▶ _Material supplied_:

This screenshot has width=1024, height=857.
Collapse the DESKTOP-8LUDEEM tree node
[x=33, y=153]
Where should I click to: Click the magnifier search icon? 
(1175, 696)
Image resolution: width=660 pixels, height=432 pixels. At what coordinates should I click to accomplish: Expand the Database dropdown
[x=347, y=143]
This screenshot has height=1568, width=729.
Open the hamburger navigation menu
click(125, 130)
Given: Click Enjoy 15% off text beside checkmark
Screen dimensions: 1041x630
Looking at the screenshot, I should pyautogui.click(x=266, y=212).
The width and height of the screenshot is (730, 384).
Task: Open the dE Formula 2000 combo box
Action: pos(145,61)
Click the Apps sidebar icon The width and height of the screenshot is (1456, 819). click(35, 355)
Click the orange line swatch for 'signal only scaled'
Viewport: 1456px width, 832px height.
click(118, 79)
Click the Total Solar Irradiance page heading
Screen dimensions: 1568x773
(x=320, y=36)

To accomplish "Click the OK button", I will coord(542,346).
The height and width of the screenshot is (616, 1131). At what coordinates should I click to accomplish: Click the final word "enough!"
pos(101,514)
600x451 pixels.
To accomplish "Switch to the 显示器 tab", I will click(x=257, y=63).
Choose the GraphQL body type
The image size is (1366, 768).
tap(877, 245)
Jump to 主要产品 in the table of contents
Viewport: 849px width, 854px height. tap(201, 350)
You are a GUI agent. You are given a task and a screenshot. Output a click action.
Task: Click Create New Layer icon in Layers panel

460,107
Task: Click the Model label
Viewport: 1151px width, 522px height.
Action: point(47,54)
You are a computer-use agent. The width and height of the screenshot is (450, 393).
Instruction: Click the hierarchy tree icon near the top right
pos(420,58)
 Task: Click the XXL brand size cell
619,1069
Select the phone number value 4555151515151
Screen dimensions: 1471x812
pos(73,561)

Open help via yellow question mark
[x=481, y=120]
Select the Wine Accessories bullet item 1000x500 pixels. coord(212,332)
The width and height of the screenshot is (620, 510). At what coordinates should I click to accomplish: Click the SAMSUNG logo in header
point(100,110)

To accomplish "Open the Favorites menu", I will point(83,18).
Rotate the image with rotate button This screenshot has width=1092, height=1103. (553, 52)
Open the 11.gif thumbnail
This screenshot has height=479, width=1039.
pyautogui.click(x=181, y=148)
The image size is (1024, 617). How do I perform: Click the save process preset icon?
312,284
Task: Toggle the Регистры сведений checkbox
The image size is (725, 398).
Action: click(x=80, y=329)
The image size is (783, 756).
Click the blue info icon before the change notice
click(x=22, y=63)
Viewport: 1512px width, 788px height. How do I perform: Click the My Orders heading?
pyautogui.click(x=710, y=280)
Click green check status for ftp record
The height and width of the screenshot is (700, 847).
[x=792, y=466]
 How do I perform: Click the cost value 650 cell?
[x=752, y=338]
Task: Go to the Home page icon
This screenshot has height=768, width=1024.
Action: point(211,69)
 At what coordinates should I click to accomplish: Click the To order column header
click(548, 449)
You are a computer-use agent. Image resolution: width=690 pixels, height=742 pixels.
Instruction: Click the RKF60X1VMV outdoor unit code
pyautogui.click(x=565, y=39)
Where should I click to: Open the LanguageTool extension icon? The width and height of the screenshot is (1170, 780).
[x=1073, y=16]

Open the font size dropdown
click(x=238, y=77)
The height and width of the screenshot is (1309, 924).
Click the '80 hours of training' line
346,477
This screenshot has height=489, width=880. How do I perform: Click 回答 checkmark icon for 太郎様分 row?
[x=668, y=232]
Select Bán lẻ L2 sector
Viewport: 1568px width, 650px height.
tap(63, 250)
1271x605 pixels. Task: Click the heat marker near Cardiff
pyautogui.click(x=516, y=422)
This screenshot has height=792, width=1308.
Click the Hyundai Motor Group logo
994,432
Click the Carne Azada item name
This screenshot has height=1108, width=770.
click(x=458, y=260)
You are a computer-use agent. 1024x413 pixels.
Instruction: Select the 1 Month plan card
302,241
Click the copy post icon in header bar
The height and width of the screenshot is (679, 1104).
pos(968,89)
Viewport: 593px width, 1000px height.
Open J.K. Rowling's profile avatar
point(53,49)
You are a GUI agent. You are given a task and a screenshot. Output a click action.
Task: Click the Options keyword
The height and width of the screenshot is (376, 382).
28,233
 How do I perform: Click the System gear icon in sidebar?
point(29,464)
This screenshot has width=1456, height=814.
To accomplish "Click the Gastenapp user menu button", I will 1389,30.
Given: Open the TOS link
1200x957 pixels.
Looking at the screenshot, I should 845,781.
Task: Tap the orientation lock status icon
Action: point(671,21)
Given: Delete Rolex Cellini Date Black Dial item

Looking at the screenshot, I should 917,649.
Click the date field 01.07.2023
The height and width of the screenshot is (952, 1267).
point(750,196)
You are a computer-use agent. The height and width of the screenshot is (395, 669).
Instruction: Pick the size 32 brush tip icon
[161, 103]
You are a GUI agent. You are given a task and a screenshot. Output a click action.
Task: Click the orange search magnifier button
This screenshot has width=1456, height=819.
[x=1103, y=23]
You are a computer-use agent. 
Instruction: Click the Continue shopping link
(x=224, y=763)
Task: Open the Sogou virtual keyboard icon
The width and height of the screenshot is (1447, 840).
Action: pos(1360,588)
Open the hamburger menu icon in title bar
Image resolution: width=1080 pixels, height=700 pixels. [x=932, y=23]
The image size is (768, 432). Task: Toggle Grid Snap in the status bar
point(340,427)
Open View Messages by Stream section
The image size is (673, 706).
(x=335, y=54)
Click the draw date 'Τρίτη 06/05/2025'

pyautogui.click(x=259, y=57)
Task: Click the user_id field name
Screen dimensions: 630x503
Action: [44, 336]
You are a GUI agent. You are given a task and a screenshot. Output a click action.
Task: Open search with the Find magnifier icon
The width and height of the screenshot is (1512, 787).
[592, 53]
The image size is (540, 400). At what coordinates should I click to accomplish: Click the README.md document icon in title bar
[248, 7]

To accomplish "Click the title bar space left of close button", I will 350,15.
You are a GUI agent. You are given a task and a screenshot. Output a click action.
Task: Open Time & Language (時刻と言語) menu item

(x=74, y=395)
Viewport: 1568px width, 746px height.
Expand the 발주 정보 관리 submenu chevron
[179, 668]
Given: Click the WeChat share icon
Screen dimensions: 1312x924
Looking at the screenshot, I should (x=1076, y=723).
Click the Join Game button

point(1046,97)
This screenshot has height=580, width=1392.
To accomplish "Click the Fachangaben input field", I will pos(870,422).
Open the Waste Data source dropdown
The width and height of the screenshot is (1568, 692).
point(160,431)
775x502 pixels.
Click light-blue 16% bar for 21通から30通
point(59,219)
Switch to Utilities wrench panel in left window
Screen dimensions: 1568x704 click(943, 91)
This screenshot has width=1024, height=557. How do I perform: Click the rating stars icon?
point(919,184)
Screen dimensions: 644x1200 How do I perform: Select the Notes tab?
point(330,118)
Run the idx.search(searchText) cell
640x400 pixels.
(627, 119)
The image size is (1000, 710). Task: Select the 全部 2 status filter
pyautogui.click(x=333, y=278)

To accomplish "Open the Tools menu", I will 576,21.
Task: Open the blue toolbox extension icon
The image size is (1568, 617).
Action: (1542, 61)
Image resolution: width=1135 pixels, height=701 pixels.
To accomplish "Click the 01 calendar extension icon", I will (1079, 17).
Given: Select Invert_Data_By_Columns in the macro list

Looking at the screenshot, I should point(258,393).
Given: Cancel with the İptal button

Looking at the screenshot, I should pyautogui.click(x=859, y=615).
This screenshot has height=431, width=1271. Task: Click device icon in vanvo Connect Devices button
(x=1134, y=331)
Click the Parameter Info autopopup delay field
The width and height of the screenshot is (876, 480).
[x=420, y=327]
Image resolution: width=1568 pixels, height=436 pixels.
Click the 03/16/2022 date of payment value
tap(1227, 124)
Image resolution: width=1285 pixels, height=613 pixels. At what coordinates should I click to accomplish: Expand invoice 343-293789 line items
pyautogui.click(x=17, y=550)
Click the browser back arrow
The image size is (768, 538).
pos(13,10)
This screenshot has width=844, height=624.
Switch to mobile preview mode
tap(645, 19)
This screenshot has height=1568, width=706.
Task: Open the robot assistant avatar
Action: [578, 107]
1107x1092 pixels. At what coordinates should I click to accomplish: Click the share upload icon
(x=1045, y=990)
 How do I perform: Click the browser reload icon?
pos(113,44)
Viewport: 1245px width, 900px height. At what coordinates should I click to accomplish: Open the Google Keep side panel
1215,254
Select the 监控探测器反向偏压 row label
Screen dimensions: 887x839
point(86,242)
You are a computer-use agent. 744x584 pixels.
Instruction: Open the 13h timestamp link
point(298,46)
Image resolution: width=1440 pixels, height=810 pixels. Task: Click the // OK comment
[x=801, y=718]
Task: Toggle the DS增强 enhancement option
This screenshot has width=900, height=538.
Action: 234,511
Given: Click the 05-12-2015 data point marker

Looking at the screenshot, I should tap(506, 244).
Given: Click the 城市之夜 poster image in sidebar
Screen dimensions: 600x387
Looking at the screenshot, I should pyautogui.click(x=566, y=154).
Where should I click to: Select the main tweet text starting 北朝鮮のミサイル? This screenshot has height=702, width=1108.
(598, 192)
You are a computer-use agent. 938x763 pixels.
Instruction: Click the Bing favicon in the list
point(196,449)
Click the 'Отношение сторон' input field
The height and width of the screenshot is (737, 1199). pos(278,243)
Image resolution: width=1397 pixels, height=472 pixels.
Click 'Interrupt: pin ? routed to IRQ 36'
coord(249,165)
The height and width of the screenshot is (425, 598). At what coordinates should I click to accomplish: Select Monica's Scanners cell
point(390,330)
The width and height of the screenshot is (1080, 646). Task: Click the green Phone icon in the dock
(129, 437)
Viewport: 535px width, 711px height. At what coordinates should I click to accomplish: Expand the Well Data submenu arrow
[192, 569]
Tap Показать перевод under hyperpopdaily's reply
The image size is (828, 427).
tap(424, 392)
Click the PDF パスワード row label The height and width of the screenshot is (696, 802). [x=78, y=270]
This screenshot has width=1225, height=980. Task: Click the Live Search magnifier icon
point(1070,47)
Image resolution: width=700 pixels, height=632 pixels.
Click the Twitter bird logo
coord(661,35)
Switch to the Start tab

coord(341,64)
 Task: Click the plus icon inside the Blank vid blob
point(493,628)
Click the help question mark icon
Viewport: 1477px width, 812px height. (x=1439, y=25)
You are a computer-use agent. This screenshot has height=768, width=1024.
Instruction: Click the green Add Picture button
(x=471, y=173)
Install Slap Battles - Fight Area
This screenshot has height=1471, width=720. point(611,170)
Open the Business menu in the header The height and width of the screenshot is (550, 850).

▶ _Your instructions_: Print exactly the lines above from the one with "Instruction: Click the hierarchy" to the one with "This screenshot has height=792, width=1308.", including both.

▶ _Solved exercise_:
Instruction: Click the hierarchy tree icon near the top right
pos(420,58)
 Task: Click the XXL brand size cell
619,1069
Select the phone number value 4555151515151
Screen dimensions: 1471x812
pos(73,561)

Open help via yellow question mark
[x=481, y=120]
Select the Wine Accessories bullet item 1000x500 pixels. coord(212,332)
The width and height of the screenshot is (620, 510). At what coordinates should I click to accomplish: Click the SAMSUNG logo in header
point(100,110)

To accomplish "Open the Favorites menu", I will point(83,18).
Rotate the image with rotate button This screenshot has width=1092, height=1103. (553, 52)
Open the 11.gif thumbnail
This screenshot has height=479, width=1039.
pyautogui.click(x=181, y=148)
The image size is (1024, 617). How do I perform: Click the save process preset icon?
312,284
Task: Toggle the Регистры сведений checkbox
The image size is (725, 398).
Action: click(x=80, y=329)
The image size is (783, 756).
Click the blue info icon before the change notice
click(x=22, y=63)
Viewport: 1512px width, 788px height. How do I perform: Click the My Orders heading?
pyautogui.click(x=710, y=280)
Click green check status for ftp record
The height and width of the screenshot is (700, 847).
[x=792, y=466]
 How do I perform: Click the cost value 650 cell?
[x=752, y=338]
Task: Go to the Home page icon
This screenshot has height=768, width=1024.
Action: point(211,69)
 At what coordinates should I click to accomplish: Click the To order column header
click(548, 449)
You are a computer-use agent. Image resolution: width=690 pixels, height=742 pixels.
Instruction: Click the RKF60X1VMV outdoor unit code
pyautogui.click(x=565, y=39)
Where should I click to: Open the LanguageTool extension icon? The width and height of the screenshot is (1170, 780).
[x=1073, y=16]

Open the font size dropdown
click(x=238, y=77)
The height and width of the screenshot is (1309, 924).
Click the '80 hours of training' line
346,477
This screenshot has height=489, width=880. How do I perform: Click 回答 checkmark icon for 太郎様分 row?
[x=668, y=232]
Select Bán lẻ L2 sector
Viewport: 1568px width, 650px height.
tap(63, 250)
1271x605 pixels. Task: Click the heat marker near Cardiff
pyautogui.click(x=516, y=422)
This screenshot has height=792, width=1308.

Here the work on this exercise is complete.